Reinforcement learning from scratch, built piece by piece from scalar operations up to complete RL architectures. Pure Python, no frameworks — just math and lists.
This is the RL counterpart to modelwerk. Same philosophy: understand the machinery by building it yourself. If you're looking for a Stable Baselines tutorial, this isn't it. If you want to know what those frameworks are doing under the hood, read on.
Blog post: Policywerk: Building Reinforcement Learning from First Principles
The project follows seven landmark papers chronologically, each one building on the previous lesson's code and concepts:
| Lesson | Paper | Year | Algorithm | Environment | Status |
|---|---|---|---|---|---|
| 01 | Bellman, "A Markovian Decision Process" | 1957 | Value iteration | Gridworld | Done |
| 02 | Barto, Sutton & Anderson, "Neuronlike Adaptive Elements" | 1983 | ACE/ASE actor-critic | Balance | Done |
| 03 | Sutton, "Learning to Predict by the Methods of Temporal Differences" | 1988 | TD(0) and TD(λ) | Random walk | Done |
| 04 | Watkins, "Learning from Delayed Rewards" | 1989 | Q-learning | Cliff walking | Done |
| 05 | Mnih et al., "Playing Atari with Deep Reinforcement Learning" | 2013 | DQN | Pixel gridworld | — |
| 06 | Schulman et al., "Proximal Policy Optimization Algorithms" | 2017 | PPO | Point-mass control | — |
| 07 | Hafner et al., "Mastering Diverse Domains through World Models" | 2023 | DreamerV3 | Pixel point-mass | — |
Six ideas underpin everything in this project — the MDP framework, value functions, exploration vs exploitation, discounted returns, credit assignment, and backpropagation. If any are unfamiliar, read CONCEPTS.md before diving into the code.

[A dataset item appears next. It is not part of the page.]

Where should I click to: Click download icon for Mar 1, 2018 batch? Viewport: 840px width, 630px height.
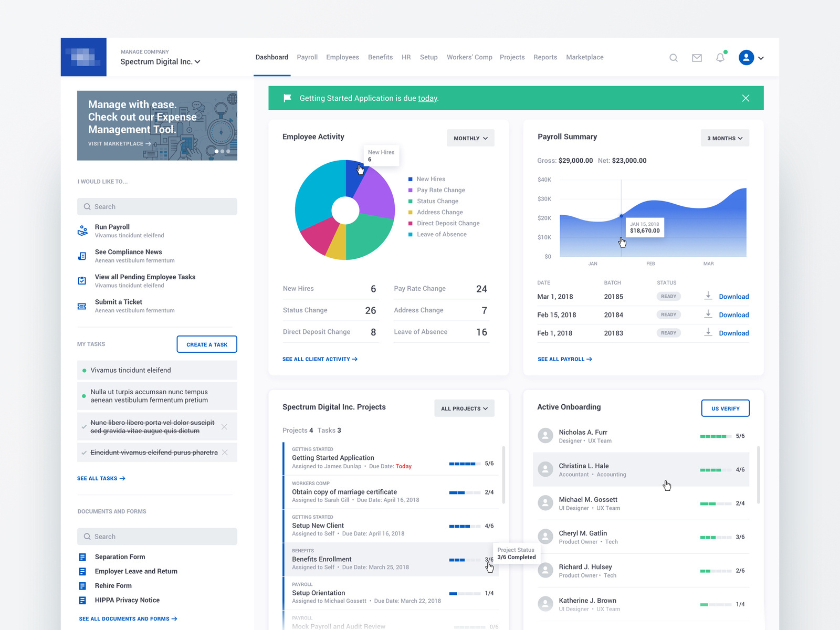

Most RL tutorials start with import gymnasium. This project starts with 1.0 + 1.0.
Every operation is composed from scalar arithmetic up through vectors, matrices, activations, environments, value functions, policies, and finally complete agents. Nothing is hidden behind a library call. The goal is to understand what the frameworks do, not how to call them.

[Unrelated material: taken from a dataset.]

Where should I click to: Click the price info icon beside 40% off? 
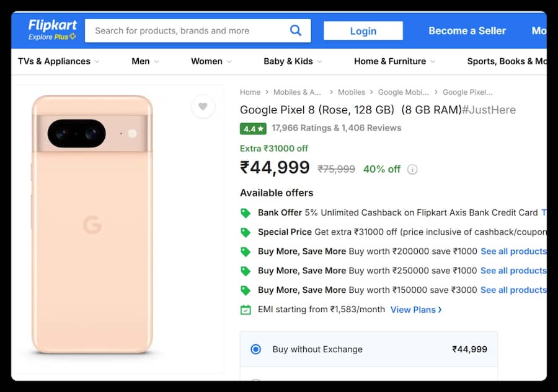[413, 169]
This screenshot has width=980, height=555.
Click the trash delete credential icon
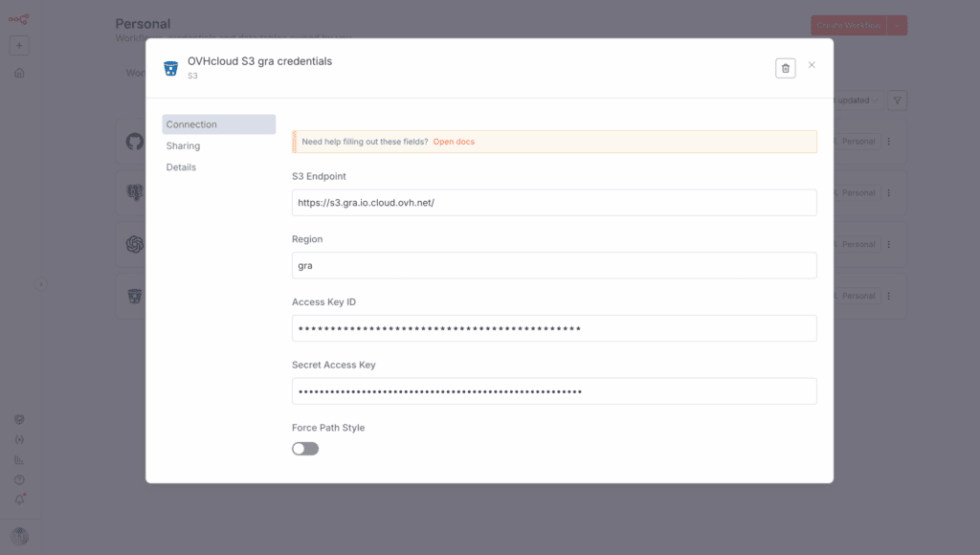[x=785, y=68]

Each lesson introduces one new source of complexity:
L01 (Bellman) → Planning: exact solutions with a known model
↓
L02 (Barto/Sutton) → Learning from interaction (no model)
↓
L03 (TD Learning) → Bootstrapping: update from own predictions
↓
L04 (Q-learning) → Off-policy control: learn the best policy while exploring
↓
L05 (DQN) → Function approximation: neural nets replace tables
↓
L06 (PPO) → Policy gradients: optimize the policy directly
↓
L07 (DreamerV3) → World models: learn the dynamics, train in imagination
Each lesson produces an animated visualization as its primary artifact — not a static plot, but a short animation that shows how learning unfolds. Every animation uses the same three-pane layout:
┌─────────────────┬─────────────────┐
│ │ │
│ Environment │ Algorithm │
│ / Trajectory │ Internals │
│ │ │
├─────────────────┴─────────────────┤
│ Training Trace (reward/loss) │
└───────────────────────────────────┘
The animations answer how learning unfolds, not just what was learned. For RL, the process is often more revealing than the result.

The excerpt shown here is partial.